In this paper, we first discuss the strong data-dependent feature of LU-SGS algorithm and its tough challenges for parallel computing. After that, we introduce two existing parallel LU-SGS algorithms (hyper-plane and pipeline) on shared-memory platforms, and compare the merits and drawbacks of them. Then, we analyze the performance factors of pipeline LU-SGS algorithm, which usually has better performance than hyper-plane, extract two performance metrics RPFO and RULL to reflect the performance problems, and build a performance model of naïve parallel LU-SGS algorithm. Through these analyses, we discover that on latest multi-/many-core processors the pipeline depth (number of cores/threads) is commensurate with the sizes of realistic workload dimensions. This would cause worse performance metrics of the original pipeline parallel algorithm and become the main performance bottleneck.

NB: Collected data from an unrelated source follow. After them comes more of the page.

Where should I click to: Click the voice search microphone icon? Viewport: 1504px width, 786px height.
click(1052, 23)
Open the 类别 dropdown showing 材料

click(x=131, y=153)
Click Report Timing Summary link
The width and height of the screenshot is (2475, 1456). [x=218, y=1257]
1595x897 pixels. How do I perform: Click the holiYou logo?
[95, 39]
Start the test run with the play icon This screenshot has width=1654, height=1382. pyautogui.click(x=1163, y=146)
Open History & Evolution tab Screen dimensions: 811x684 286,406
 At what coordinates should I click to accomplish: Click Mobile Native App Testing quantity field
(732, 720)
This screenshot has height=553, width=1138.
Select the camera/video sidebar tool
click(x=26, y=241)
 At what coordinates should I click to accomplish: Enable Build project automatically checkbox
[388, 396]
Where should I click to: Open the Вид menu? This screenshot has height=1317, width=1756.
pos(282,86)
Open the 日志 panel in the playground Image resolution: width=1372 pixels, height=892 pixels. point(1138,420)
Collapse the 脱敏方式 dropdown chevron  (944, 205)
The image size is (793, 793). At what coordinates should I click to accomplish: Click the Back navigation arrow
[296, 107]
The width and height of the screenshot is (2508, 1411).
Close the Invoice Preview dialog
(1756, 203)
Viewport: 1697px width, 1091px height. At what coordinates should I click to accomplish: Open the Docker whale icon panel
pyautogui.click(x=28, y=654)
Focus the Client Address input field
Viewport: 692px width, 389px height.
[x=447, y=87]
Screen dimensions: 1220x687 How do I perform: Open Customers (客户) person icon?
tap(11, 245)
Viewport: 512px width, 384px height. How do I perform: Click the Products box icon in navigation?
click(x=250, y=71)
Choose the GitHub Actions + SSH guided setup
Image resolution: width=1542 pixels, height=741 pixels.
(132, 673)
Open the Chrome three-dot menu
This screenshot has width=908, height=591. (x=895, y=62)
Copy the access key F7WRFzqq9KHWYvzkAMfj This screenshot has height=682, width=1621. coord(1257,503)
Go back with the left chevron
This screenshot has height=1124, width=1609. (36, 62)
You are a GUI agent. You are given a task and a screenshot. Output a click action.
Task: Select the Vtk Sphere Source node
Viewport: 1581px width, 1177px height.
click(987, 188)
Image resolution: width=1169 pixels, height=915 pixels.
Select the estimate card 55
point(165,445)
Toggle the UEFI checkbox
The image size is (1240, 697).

In order to alleviate the performance problems of pipeline LU-SGS algorithm on latest multi-core especially many-core processors, we propose a novel Two-Level Pipeline LU-SGS (TL-Pipeline LU-SGS) algorithm. The TL-Pipeline LU-SGS algorithm further exploits the fine-grained parallelism of 3-dimensional workloads and organizes the cores/threads hierarchically in nested two pipeline layers. We further evaluate the performance metrics of TL-Pipeline LU-SGS algorithm on Xeon CPU node and Xeon Phi with the given workload \((256\times 256\times 256)\), and build the performance model of TL-Pipeline LU-SGS algorithm as well. Emphatically, the basic idea of TL-Pipeline LU-SGS algorithm is not limited to the specific LU-SGS algorithm, and it can be easily extended to other strong data-dependent algorithms in various 3-dimensional applications, including the whole Gauss–Seidel algorithm family.

We implement the TL-Pipeline LU-SGS algorithm in a domestic in-house high-order accuracy CFD program, and we evaluate and contrast the performances of TL-Pipeline LU-SGS versus naïve pipeline LU-SGS algorithm on both Xeon CPU node and Xeon Phi. Theoretically, for the given workload \((256\times 256\times 256)\), the TL-Pipeline LU-SGS algorithm has 2 and 70% performance increases on Xeon CPU node and Xeon Phi, respectively. Our program test results draw a similar conclusion as model predicted, our TL-Pipeline LU-SGS algorithm has a performance gain of moderately 20% on Xeon Phi. Afterwards, we analyze the effects of workload sizes on algorithm performance, and discover that the k dimension size \(n_{k}\) has the most significant effect on algorithm performance, and the performance gain of TL-Pipeline LU-SGS algorithm on Xeon Phi is more promising than that on Xeon CPU node. We also discuss the algorithm feedback effects on domain decomposition to generate performance-friendly workloads. And finally we offer two useful strategies for the optimal or nearly optimal \((d_{p1},d_{p2})\) pair determination.

Both Xeon CPU node and Xeon Phi have powerful wide vector processing ability, but the strong data-dependent feature causes complicated vector dependency and makes it difficult to exploit the performance potential of vectorization (SIMD). If this problem can be settled, the performance benefits would be impressive on these processors. Memory access and cache efficiency are two constant key points to performance optimization, especially for high memory bandwidth bounded stencil computing applications. Our TL-Pipeline LU-SGS algorithm can greatly enlarge the potential performance increases space of memory and cache optimizations.